Wer baut eigentlich die Läden des amerikanischen Elektronikkonzerns? Die Decken und Wände fertigt ein deutscher Mittelständler. Den Auftrag hat er sich erkämpft

F.A.Z.

14.09.2017

Paul Hermann

Hans-Böckler-Berufskolleg, Münster

Puristisch, kühl, klar, sachlich – das sind Apples Vorstellungen von einem guten Design. Dies zeigt sich auch dort, wo der amerikanische Elektronikkonzern seine Produkte präsentiert: in den Apple-Stores. Verwirklicht wird dies mit dem Werkstoff Metall. Dabei arbeitet Apple mit der Polenz GmbH & Co. KG Metall Design Manufaktur aus dem beschaulichen Lüdinghausen im Münsterland zusammen. Das mittelständische Unternehmen stattet seit gut zehn Jahren rund um den Globus Verkaufsstellen von Apple aus. Nicht nur der Ladenbau gehört zu seinem Metier, sondern auch die Gestaltung von hochwertigen Möbeln, Kunstobjekten, aufwendigen Treppen und Türen sowie von Geländern und Pools für Luxusyachten. Seit der Gründung vor gut dreißig Jahren hat sich der Unternehmensgründer und Geschäftsführer Jürgen Polenz auf die Gestaltung edler Metalle spezialisiert.

Die Apple-Stores sind der wichtigste Auftrag. Die Weise, wie Polenz an ihn gekommen ist, bezeichnet der Geschäftsführer als „typisch amerikanische Geschichte“. Bis vor gut zehn Jahren baute ein japanischer Hersteller den Großteil aller Geschäfte auf der Welt. Eines der ersten in Europa war der Laden in München. Für diesen wurde Polenz gebeten, die aus Asien stammende Einrichtung zu installieren. „Schon während der Installation habe ich über viele Dinge nachgedacht, die man verbessern könnte“, erzählt Polenz. Er trat dann mit einem eigenen Konzept an Apple heran – und bekam die Gelegenheit, in Cupertino, dem Sitz des Konzerns, seine Verbesserungsvorschläge zu präsentieren. „Für den ersten Termin war eine Zeit von drei Minuten eingeplant.“ Schon eine Woche vorher reiste Polenz in die Vereinigten Staaten, um seine Anschauungsmodelle vorzubereiten. „In wenigen Minuten wurde dann entschieden, ob meine Vorschläge gut sind oder nicht“, sagt er. „Mein Konzept fand man gut, und seitdem haben wir im Prinzip an jedem Store in Europa mitgebaut.“ Insgesamt war Polenz an 120 der rund 500 Apple-Stores auf der Welt, von denen sich mehr als die Hälfte in den Vereinigten Staaten befinden, beteiligt. Überwiegend ist Polenz für die Decken und Wände der Geschäfte verantwortlich. Sie waren lange Zeit mit großflächigen Edelstahlplatten verkleidet.

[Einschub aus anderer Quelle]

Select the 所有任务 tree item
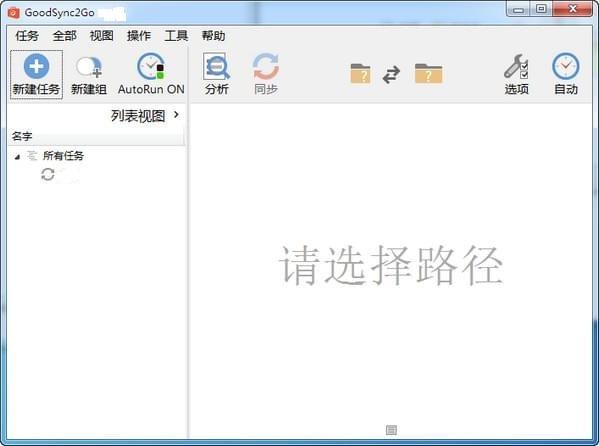Viewport: 599px width, 446px height. coord(63,156)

„Dass dieser Auftrag 50 Prozent des gesamten Umsatzes unseres Unternehmens ausmacht, würden viele Kaufleute als großes Risiko betrachten. Ich betrachte das als Segen, da ich sehr gerne für Apple arbeite“, behauptet der Geschäftsführer. Dabei drohte die Zusammenarbeit 2015 zu enden. Plötzlich war in Kalifornien kein Edelstahl mehr gefragt. Ganz in strahlendem und reinem Weiß sollten nach der Vorstellung der damals neuen Verantwortlichen, Angela Ahrendts, die Ladengeschäfte erscheinen. In Lüdinghausen standen Arbeitsplätze</CO> auf der Kippe. Der Geschäftsführer selbst tüftelte an neuen Materialmischungen. Apple war auch die Nachhaltigkeit des Materials wichtig. Und so besteht der neue Werkstoff nun nicht nur aus Quarz, sondern auch aus nachwachsenden Rohstoffen wie Mais, Raps und Leinsamenöl. Das Material wurde umfangreich getestet; sogar die erdbebensichere Montage wurde geprüft.

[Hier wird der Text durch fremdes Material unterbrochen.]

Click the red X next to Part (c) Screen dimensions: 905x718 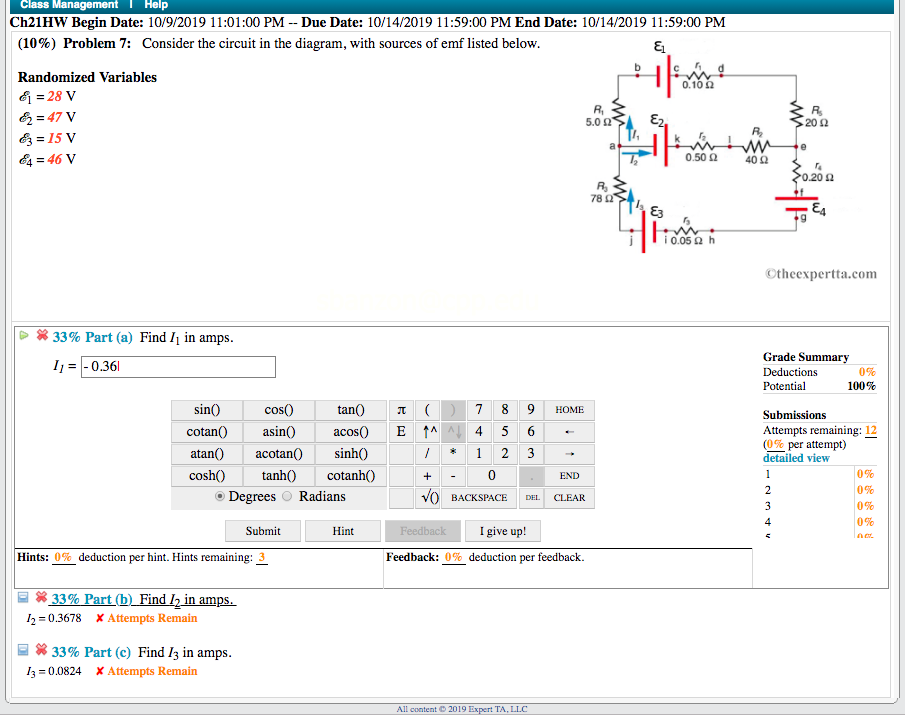(x=41, y=651)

Neben dem neuen Wandmaterial hat Polenz auch das Befestigungssystem für dieses patentieren lassen. „Will man die Platten an die Wand bringen, reicht dazu ein Klick. Alles ist unsichtbar“, erklärt Polenz. Perfektion sei wichtig. „Es gibt in Apple-Stores keine Abweichungen von mehr als einem Millimeter, die akzeptiert werden würden.“

Allein im vergangenen Jahr sind gut 35 dieser neuen Läden entstanden. „Bestimmt der wichtigste ist der im World Trade Center in New York“, sagt Polenz. In Zusammenarbeit mit dem bekannten britischen Architekten Norman Foster, der auch die Kuppel des Reichstagsgebäudes entworfen hat, entstand ein monumentales Ladengeschäft über zwei Stockwerke.

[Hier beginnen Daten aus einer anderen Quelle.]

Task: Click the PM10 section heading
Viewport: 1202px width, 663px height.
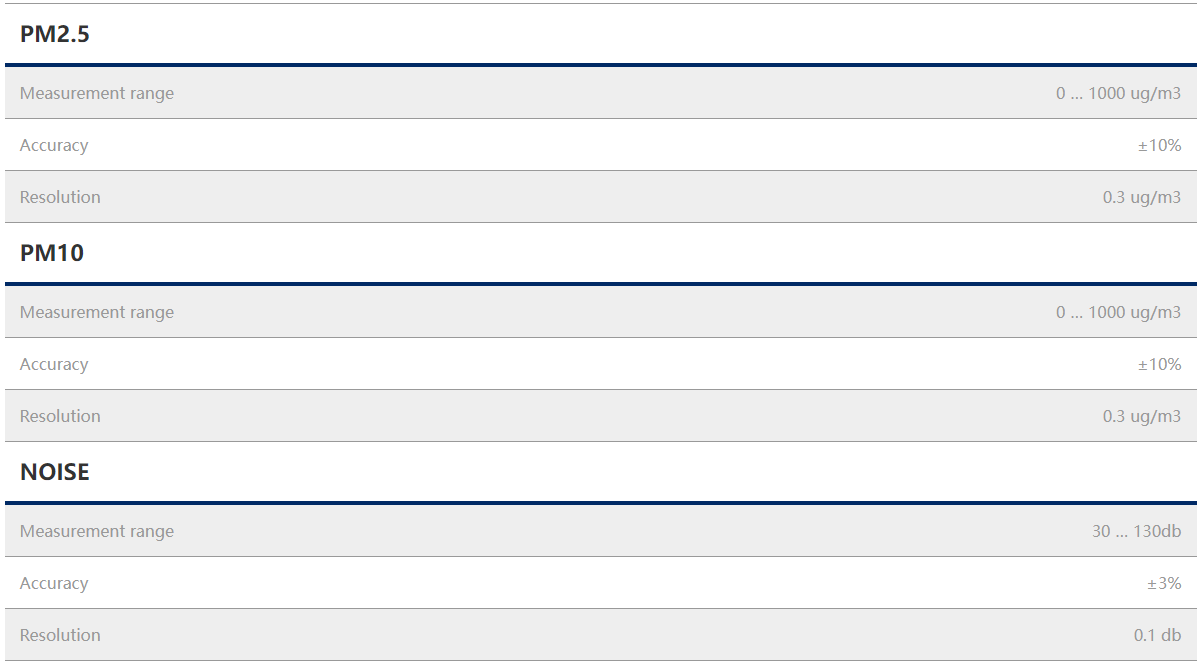Action: 52,253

Nach der erfolgreich bewältigten Krise hat sich die Polenz GmbH breiter aufgestellt. So wurde 2016 ein Drittel des Umsatzes von 20 Millionen Euro durch den Yachtbau generiert. Dabei geht es vor allem um Edelstahltreppen, Geländer und Pools für Luxusyachten von 70 bis 140 Metern Länge. Man kümmert sich auch um imposante Treppenaufstiege und extravagante Poollandschaften an Land. „Mich hat nie das Massenprodukt interessiert, sondern nur das Einzelstück“, sagt der Unternehmer. Abnehmer für die architektonischen Elemente und außerdem Türen, Möbel und Kunstobjekte sind vornehmlich Privatkunden.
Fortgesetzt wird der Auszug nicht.